3. The apparatus further comprises a control processing unit for repeatedly executing the processing by the transforming unit, the first estimating unit, the second estimating unit, and the updating unit until a predetermined condition is satisfied. A learning device according to any one of
a conversion unit that converts data into a feature amount vector using a first neural network;
an estimating unit for estimating the age of the target person from the feature amount vector converted by the converting unit using a second neural network;
has
The first neural network and the second neural network estimate the posterior probability for each age of the age-labeled source data estimated by the second neural network and the posterior probability for the age of the person. While maximizing the posterior probability of the correct age of the target person and the posterior probability of the correct age of the target person with respect to the posterior probability for the age of the source data estimated by the third neural network, A feature vector of the source data transformed by the first neural network on the condition of the posterior probability of the age of the target data with no age label assigned and the correct age of the source data estimated by the neural network. and the feature amount vector of the target data are learned so as to approximate the distributions of the target data using a predetermined inter-distribution distance reference for each age.
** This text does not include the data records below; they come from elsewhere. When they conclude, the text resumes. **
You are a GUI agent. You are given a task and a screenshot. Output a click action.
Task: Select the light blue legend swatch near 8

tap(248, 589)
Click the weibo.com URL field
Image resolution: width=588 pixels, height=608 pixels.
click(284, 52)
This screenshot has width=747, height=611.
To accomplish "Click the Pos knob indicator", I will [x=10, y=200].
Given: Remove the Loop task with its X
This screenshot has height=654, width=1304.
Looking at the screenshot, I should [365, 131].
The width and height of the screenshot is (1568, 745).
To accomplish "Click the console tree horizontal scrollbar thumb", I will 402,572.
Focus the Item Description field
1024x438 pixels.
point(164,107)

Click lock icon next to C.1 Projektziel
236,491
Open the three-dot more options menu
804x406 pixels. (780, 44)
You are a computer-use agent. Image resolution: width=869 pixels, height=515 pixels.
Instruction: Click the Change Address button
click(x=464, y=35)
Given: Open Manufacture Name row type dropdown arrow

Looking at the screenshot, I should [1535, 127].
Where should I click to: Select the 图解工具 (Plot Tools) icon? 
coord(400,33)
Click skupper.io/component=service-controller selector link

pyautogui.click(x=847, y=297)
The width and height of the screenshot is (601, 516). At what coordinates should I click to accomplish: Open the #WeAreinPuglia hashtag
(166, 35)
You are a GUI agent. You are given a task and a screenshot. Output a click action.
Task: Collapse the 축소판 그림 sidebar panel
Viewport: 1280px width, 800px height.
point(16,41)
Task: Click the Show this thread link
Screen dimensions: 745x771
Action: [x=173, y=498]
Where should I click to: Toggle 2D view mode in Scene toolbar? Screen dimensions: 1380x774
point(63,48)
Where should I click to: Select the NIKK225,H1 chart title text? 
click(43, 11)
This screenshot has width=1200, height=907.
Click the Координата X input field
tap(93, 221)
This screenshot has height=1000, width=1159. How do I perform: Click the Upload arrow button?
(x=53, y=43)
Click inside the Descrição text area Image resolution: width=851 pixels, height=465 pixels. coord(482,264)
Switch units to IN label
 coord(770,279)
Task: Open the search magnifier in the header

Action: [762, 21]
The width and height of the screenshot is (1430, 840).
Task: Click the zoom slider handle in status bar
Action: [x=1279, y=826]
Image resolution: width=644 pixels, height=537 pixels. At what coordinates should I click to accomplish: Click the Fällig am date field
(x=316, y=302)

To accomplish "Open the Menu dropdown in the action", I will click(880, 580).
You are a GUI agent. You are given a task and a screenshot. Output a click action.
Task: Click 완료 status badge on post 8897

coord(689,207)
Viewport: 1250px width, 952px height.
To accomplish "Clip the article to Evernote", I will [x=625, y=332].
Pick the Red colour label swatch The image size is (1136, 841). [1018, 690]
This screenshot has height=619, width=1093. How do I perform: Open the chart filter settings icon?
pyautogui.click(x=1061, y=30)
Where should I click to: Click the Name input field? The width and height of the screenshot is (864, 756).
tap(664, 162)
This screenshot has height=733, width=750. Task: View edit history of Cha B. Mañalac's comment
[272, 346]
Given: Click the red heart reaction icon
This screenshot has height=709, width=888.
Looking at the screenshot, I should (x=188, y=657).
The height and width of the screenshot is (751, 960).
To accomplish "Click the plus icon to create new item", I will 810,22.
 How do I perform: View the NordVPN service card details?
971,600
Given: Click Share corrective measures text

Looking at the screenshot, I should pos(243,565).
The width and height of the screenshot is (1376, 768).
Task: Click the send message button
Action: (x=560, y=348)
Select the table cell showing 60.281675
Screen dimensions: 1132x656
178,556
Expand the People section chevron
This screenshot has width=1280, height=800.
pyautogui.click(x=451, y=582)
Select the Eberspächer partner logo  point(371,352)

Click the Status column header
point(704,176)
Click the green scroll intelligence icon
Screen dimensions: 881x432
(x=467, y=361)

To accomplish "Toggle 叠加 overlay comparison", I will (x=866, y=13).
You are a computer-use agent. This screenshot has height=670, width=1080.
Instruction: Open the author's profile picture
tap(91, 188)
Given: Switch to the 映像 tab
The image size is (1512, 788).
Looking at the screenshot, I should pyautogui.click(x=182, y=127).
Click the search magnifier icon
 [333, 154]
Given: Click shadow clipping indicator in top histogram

A learning method executed by a learning device,
a conversion step of converting age-labeled source data into a feature quantity vector and converting target data without an age label into a feature quantity vector using a first neural network;
A first estimation step of estimating the posterior probability for the age of the target person from the feature amount vector of the source data converted in the conversion step using a second neural network;
Using a third neural network, estimating the posterior probability for the age of the target person from the feature amount vector of the source data, and second estimation for estimating the posterior probability for the age of the target person from the feature amount vector of the target data process and
The posterior probability of the correct age of the target person with respect to the posterior probability of the age of the source data estimated in the first estimation step and the posterior probability of the age of the source data estimated in the second estimation step. and the posterior probability of the correct age are maximized, and on the condition of the posterior probability of the age of the target data estimated in the second estimation step and the correct age of the source data, in the conversion step The first neural network and the second neural network are arranged so that the distributions of the transformed feature amount vector of the source data and the feature amount vector of the target data are brought close to each other based on a distance criterion between distributions defined in advance for each age. an update step of updating each parameter of the neural network and the third neural network;
A learning method comprising:
A learning program for causing a computer to function as the learning device according to any one of claims 1 to 4.